Существует точное человеческое наблюдение: воздух мы замечаем тогда, когда его начинает не хватать. Чтобы сделать это выражение совсем точным, надо бы вместо слова «замечать» употребить слово «дорожить». Действительно, мы не дорожим воздухом и не думаем о нем, пока нормально и беспрепятственно дышим. Но все же, неправда, — замечаем. Даже и наслаждаемся, когда потянет с юга теплой влагой, когда промыт он майским дождем, когда облагорожен грозовыми разрядами. Не всегда ведь мы дышим равнодушно и буднично. Бывают сладчайшие, драгоценные, памятные на всю жизнь глотки воздуха.
По обыденности, по нашей незамечаемости нет, пожалуй у воздуха никого на земле ближе, чем трава. Мы привыкли, что мир — зеленый. Ходим, мнем, затаптываем в грязь, сдираем гусеницами и колесами, срезаем лопатами, соскабливаем ножами бульдозеров, наглухо захлопываем бетонными плитами, заливаем горячим асфальтом, заваливаем железным, цементным, пластмассовым, кирпичным, бумажным, тряпичным хламом. Льем на траву бензин, мазут, керосин, кислоты и щелочи. Высыпать машину заводского шлака и накрыть и отгородить от солнца траву? Подумаешь! Сколько там травы? Десять квадратных метров. Не человека же засыпаем, траву. Вырастет в другом месте.
Однажды, когда кончилась зима и антифриз в машине был уже не нужен, я открыл краник и вся жидкость из радиатора вылилась на землю, там, где стояла машина — на лужайке под окнами нашего деревенского дома. Антифриз растекся продолговатой лужей, потом его смыло дождями, но на земле, оказывается, получился сильный ожог. Среди плотной мелкой травки, растущей на лужайке, образовалось зловещее черное пятно. Три года земля не могла залечить место ожога, и только потом уж плешина снова затянулась травой.
Под окном, конечно, заметно. Я жалел, что поступил неосторожно, испортил лужайку. Но ведь это под собственным окном! Каждый день ходишь мимо, видишь и вспоминаешь.

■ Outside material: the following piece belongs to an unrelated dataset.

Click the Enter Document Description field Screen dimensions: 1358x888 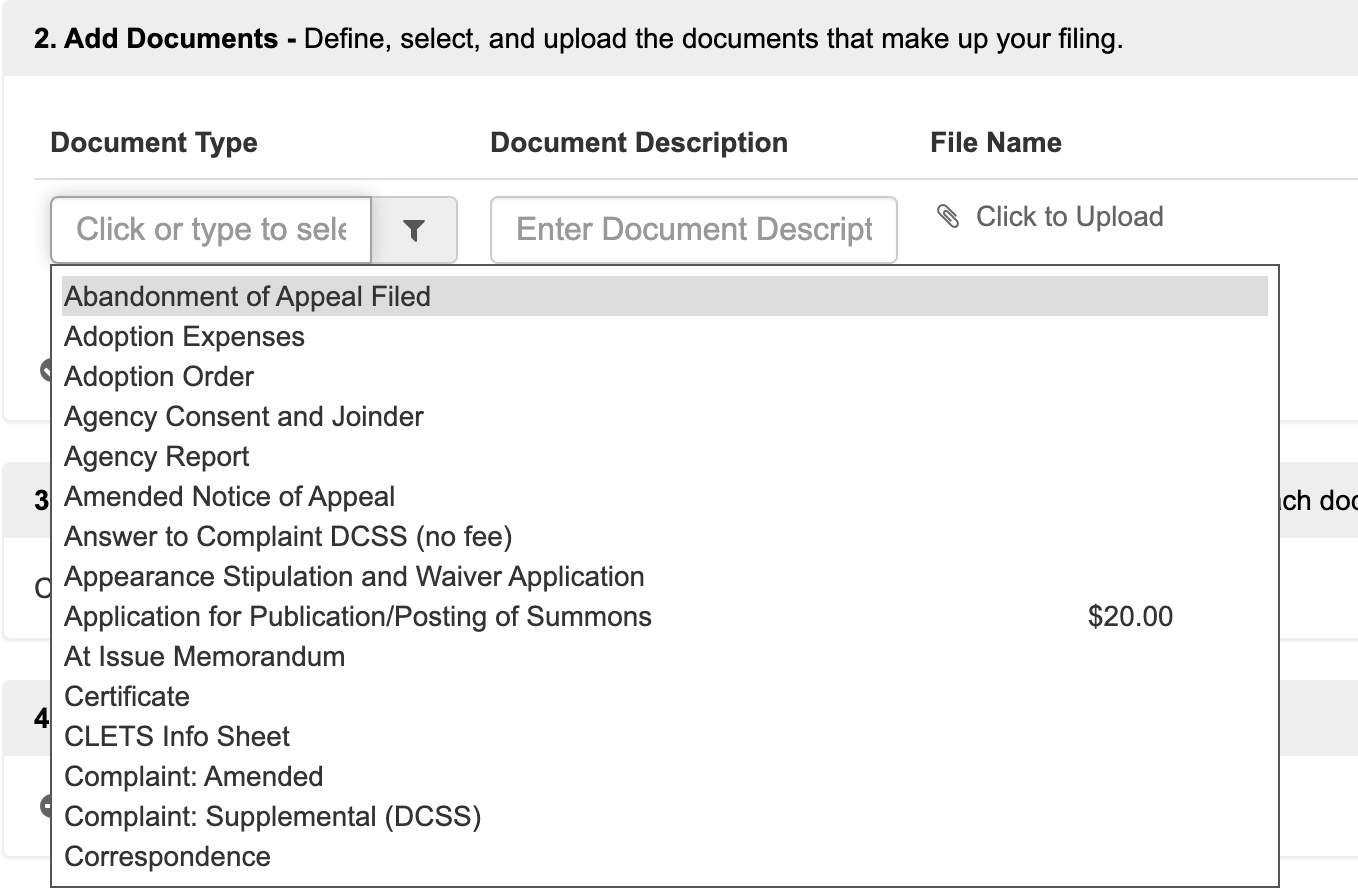point(694,230)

Если же где-нибудь подальше от глаз, в овраге, на лесной опушке, в придорожной канаве, да, господи, мало ли на земле травы? Жалко ли ее? Ну, высыпали шлак (железные обрезки, щебень, бой-стекло, бетонное крошево), ну, придавили несколько миллионов травинок. Неужели такому высшему, по сравнению с травами, существу, как человек, думать и заботиться о таком ничтожестве, как травинка. Трава? Трава она и есть трава. Ее много. Она везде. В лесу, в поле, в степи, на горах, даже в пустыне… Разве что вот в пустыне ее поменьше. Начинаешь замечать, что, оказывается, может быть так: земля есть, а травы нет. Страшное, жуткое, безнадежное зрелище! Представляю себе человека в безграничной, бестравной пустыне, какой может оказаться после какой-нибудь космической или не космической катастрофы наша земля, обнаружившего на обугленной поверхности планеты единственный зеленый росточек, пробивающийся из мрака к солнцу.

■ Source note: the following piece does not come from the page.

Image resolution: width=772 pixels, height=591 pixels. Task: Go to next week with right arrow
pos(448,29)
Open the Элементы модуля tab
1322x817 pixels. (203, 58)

Не помню где, в воспоминаниях какого-нибудь революционера, я вычитал трогательную историю о травинке.
Арестанту, заключенному в одиночке, принесли из большого мира стопу книг. Кроме самого арестанта в камере не было ничего живого. Каменные стены, железная кровать, тюфяк, набитый мертвой теперь соломой, табуретка, сделанная из бывшего живого дерева.

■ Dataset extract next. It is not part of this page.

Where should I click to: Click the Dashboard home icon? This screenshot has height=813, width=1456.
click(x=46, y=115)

Ученый человек тотчас прервет меня и скажет, что плесень в углу тоже есть жизнь и разные там бактерии в воздухе… Но не будем педантами. Забудем даже про то, что в тюремном тюфяке могли водиться совсем уж живые существа. Будем считать условно, что кроме самого арестанта никакой жизни в камере не было. И вот ему принесли стопу книг. Он стал книги читать и вдруг увидел, что к книжной странице прилипло крохотное, право же, меньше булавочной головки семечко. Арестант аккуратно это семечко отделил и положил на лист бумаги.
Непонятное волнение охватило его. Впрочем, если вдуматься, то волнение арестанта можно понять.
Как дышим воздухом, точно так же бездумно мы обдуваем головки одуванчиков, раздавливаем в пальцах созревшую ромашку, пересыпаем с ладони на ладонь сухое зерно, лузгаем семечки подсолнуха, щелкаем кедровые орешки.
Но в особенной обстановке, в безжизненном (как мы условились) каменном мешке, в оторванности от обыденной жизни планеты, арестант посмотрел на семечко другими глазами. Он понял, что перед ним на листе бумаги лежит величайшее чудо из всех возможных чудес и что все это поистине величайшее чудо (и в этом еще дополнительное чудо) помещается в крохотной, едва различимой соринке.